[Opening SUPPLIED DATA section]
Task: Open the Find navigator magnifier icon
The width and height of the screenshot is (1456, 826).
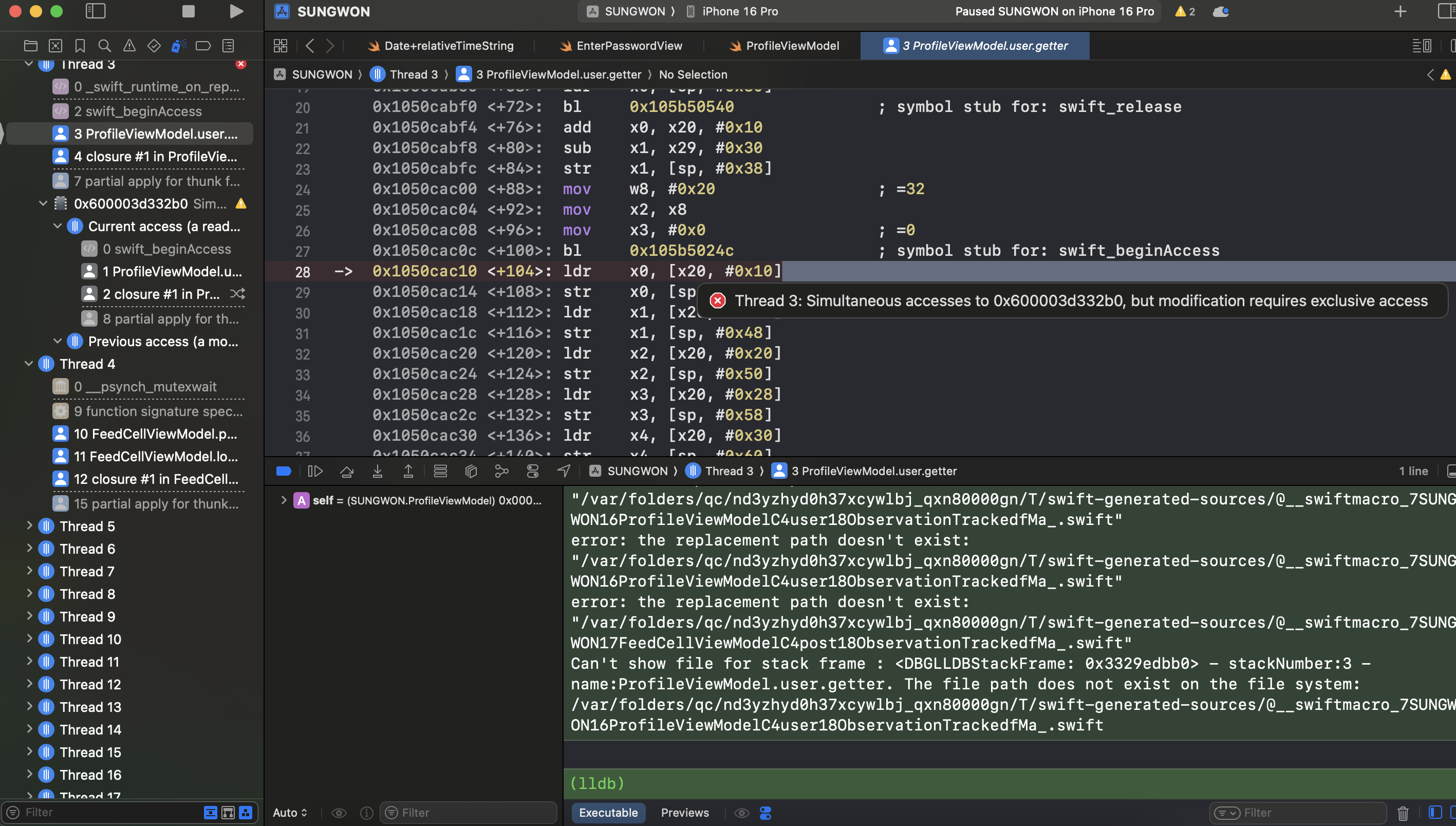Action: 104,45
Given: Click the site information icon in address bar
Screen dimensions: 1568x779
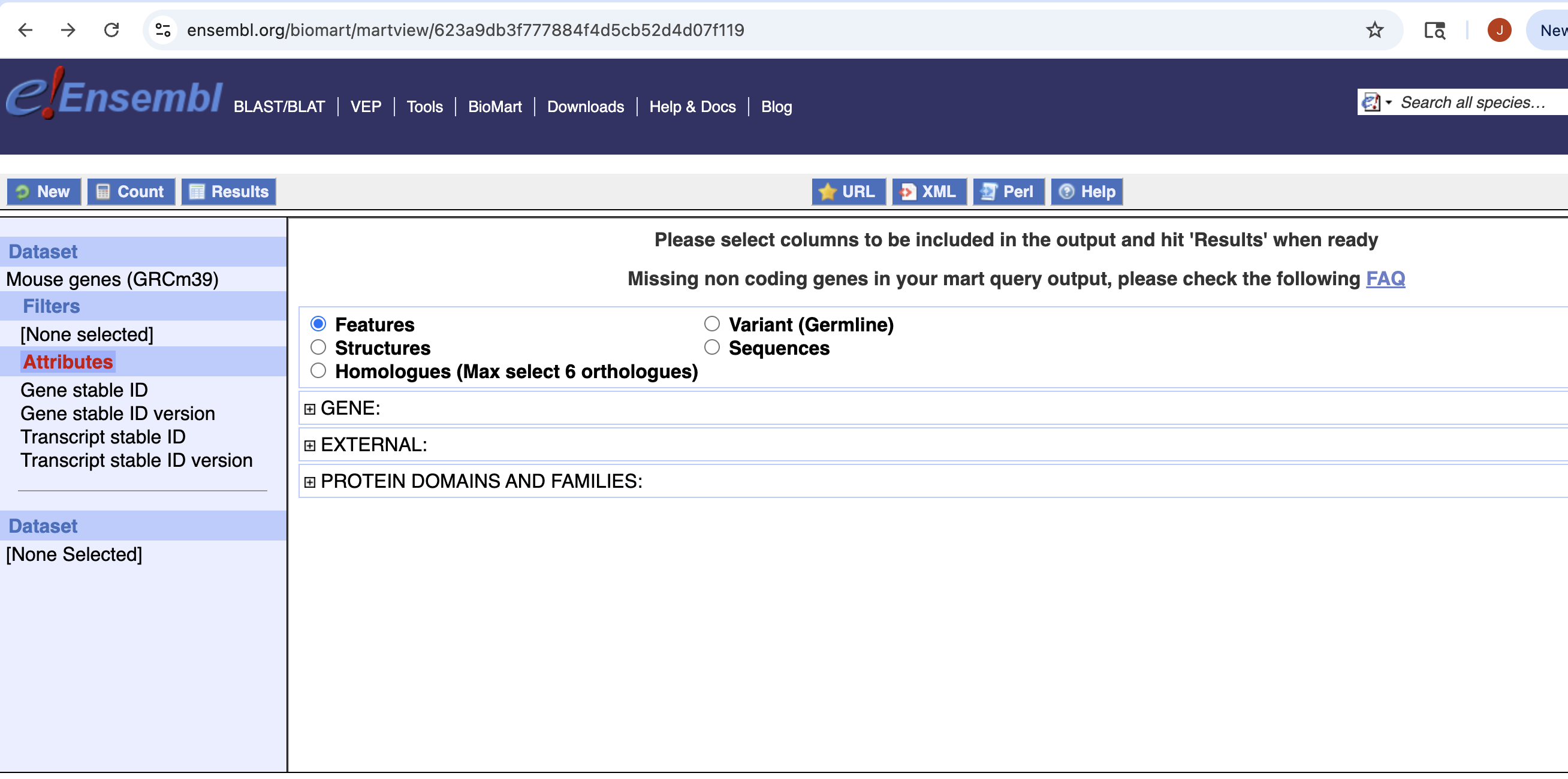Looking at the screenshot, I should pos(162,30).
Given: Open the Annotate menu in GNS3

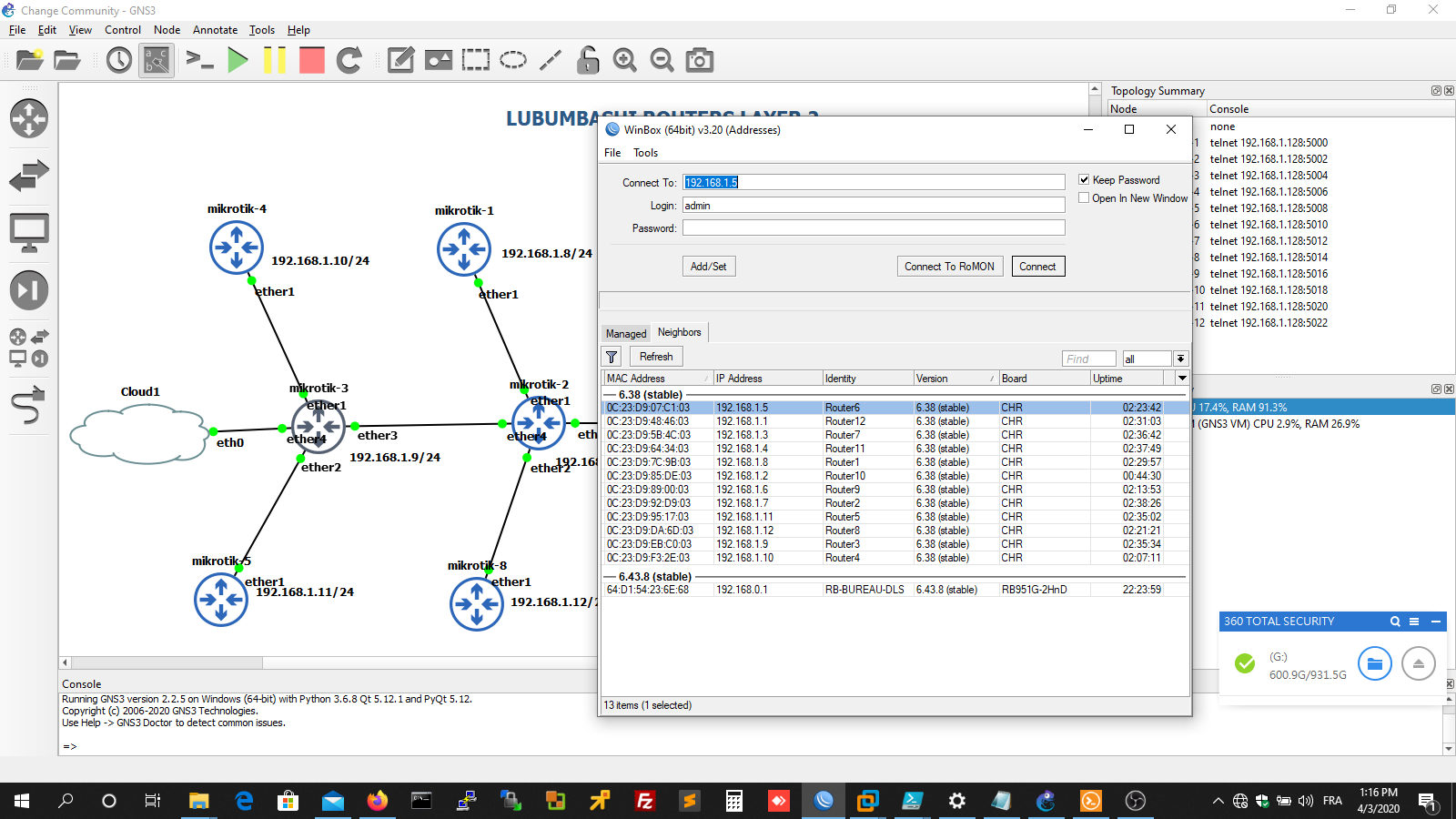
[Closing SUPPLIED DATA section]
From the first line to the last, give the data again exactly, but without pictures.

Task: Open the Find navigator magnifier icon
The width and height of the screenshot is (1456, 826).
Action: 104,45
Given: Click the site information icon in address bar
Screen dimensions: 1568x779
Looking at the screenshot, I should pos(162,30).
Given: Open the Annotate menu in GNS3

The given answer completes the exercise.